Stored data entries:
※

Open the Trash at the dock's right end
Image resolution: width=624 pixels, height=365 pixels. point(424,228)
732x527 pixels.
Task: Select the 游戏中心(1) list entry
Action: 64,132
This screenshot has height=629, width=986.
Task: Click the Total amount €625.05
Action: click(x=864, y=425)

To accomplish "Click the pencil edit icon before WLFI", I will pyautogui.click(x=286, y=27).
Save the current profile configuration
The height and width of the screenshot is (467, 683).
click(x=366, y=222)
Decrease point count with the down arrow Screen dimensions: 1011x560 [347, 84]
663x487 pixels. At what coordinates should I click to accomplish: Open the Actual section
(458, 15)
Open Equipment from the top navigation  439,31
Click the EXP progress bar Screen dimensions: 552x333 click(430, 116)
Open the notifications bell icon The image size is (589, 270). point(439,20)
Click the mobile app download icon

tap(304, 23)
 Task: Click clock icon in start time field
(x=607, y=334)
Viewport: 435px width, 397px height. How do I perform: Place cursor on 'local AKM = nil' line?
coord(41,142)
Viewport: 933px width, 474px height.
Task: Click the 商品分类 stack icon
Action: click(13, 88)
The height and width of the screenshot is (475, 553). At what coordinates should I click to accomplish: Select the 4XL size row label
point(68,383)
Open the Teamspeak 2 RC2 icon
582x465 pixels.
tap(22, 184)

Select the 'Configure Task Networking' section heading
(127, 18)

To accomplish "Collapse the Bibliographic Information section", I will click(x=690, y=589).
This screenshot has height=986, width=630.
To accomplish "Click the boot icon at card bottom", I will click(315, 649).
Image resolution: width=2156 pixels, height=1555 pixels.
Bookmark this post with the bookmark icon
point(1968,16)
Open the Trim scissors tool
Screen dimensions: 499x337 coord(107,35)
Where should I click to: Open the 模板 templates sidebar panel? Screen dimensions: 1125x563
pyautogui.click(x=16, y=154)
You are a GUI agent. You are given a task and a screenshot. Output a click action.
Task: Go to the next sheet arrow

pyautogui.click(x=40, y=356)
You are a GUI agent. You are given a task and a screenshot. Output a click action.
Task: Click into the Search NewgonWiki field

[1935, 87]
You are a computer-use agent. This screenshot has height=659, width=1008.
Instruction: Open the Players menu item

※

◆ **What the task requires**
The data above is to be returned exactly, with nothing altered.

◆ **Solution to the problem**
Open the Trash at the dock's right end
Image resolution: width=624 pixels, height=365 pixels. point(424,228)
732x527 pixels.
Task: Select the 游戏中心(1) list entry
Action: 64,132
This screenshot has height=629, width=986.
Task: Click the Total amount €625.05
Action: click(x=864, y=425)

To accomplish "Click the pencil edit icon before WLFI", I will pyautogui.click(x=286, y=27).
Save the current profile configuration
The height and width of the screenshot is (467, 683).
click(x=366, y=222)
Decrease point count with the down arrow Screen dimensions: 1011x560 [347, 84]
663x487 pixels. At what coordinates should I click to accomplish: Open the Actual section
(458, 15)
Open Equipment from the top navigation  439,31
Click the EXP progress bar Screen dimensions: 552x333 click(430, 116)
Open the notifications bell icon The image size is (589, 270). point(439,20)
Click the mobile app download icon

tap(304, 23)
 Task: Click clock icon in start time field
(x=607, y=334)
Viewport: 435px width, 397px height. How do I perform: Place cursor on 'local AKM = nil' line?
coord(41,142)
Viewport: 933px width, 474px height.
Task: Click the 商品分类 stack icon
Action: click(13, 88)
The height and width of the screenshot is (475, 553). At what coordinates should I click to accomplish: Select the 4XL size row label
point(68,383)
Open the Teamspeak 2 RC2 icon
582x465 pixels.
tap(22, 184)

Select the 'Configure Task Networking' section heading
(127, 18)

To accomplish "Collapse the Bibliographic Information section", I will click(x=690, y=589).
This screenshot has height=986, width=630.
To accomplish "Click the boot icon at card bottom", I will click(315, 649).
Image resolution: width=2156 pixels, height=1555 pixels.
Bookmark this post with the bookmark icon
point(1968,16)
Open the Trim scissors tool
Screen dimensions: 499x337 coord(107,35)
Where should I click to: Open the 模板 templates sidebar panel? Screen dimensions: 1125x563
pyautogui.click(x=16, y=154)
You are a GUI agent. You are given a task and a screenshot. Output a click action.
Task: Go to the next sheet arrow

pyautogui.click(x=40, y=356)
You are a GUI agent. You are given a task and a screenshot. Output a click action.
Task: Click into the Search NewgonWiki field

[1935, 87]
You are a computer-use agent. This screenshot has height=659, width=1008.
Instruction: Open the Players menu item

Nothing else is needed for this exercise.